Maze Runner - Il Labirinto, la recensione
Nella selva degli adattamenti cinematografici da romanzi per giovani adulti Maze runner si fa notare con prepotenza per ritmo e applicazione delle idee del genere
La struttura del racconto è già di suo molto forte e Wes Ball fa di tutto per rispettarla, si tratta di nascondere quanto più è possibile allo spettatore per quanto più a lungo sia tollerabile. Un ragazzo viene catapultato al centro di un megalabirinto pieno di creature orrende, il luogo è già popolato da altri ragazzi arrivati lì prima di lui che hanno creato una comunità mentre cercano di capire cosa sia quel luogo e come poterne uscire. La maniera in cui il film crea 2 nuove domande per ogni risposta che fornisce ricorda Lost e fa dimenticare quello che facilmente poteva essere un altro riferimento, Il signore delle mosche, inoltre anche visiviamente si sente l'odore della serie tv, grazie ad un ambiente privo di tecnologia eppure di pura fantascienza (poichè l'idea è che ci sia qualcosa di più grande, un "sistema", che opprime l'uomo e lo faccia attraverso un'organizzazione centrale). Non solo in questo mondo primitivo si percepisce una tecnologia più grande (come la foresta di Hunger Games, selvaggia ma regolata da remoto) ma anche la maniera in cui i ragazzi lo indagano ha il sapore del reverse engineering, cioè dei principi dell'hacking, capire la struttura di qualcosa procedendo al contrario (che poi è la maniera in cui si risolve un rebus o per l'appunto si esce da un labirinto).

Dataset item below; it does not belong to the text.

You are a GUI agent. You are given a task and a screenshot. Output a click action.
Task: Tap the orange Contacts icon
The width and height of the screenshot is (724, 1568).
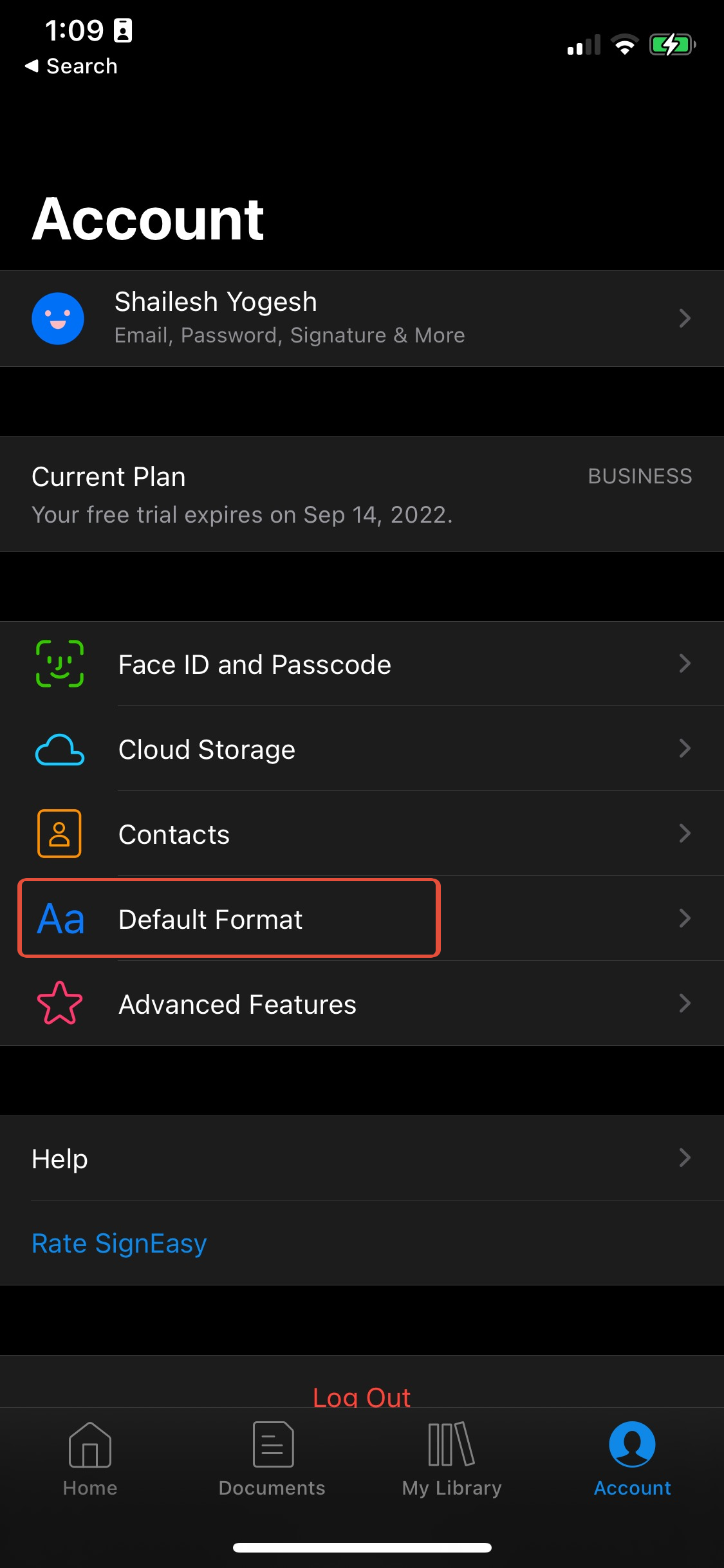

È un mondo al tempo stesso moderno e classico, pieno delle suggestioni più tipiche (la tecnologia sulla quale cresce l'erba) e delle idee contemporanee (la sorveglianza ubiqua, la tecnologia mescolata al biologico). Per tutte queste ragioni non solo Maze runner funziona benissimo, corre, appassiona e diverte ma veicola e conduce con efficacia le idee che sottendono il genere, riesce cioè ad essere efficace.
L'episodio si conclude annunciando i film successivi che sono già in fase di realizzazione.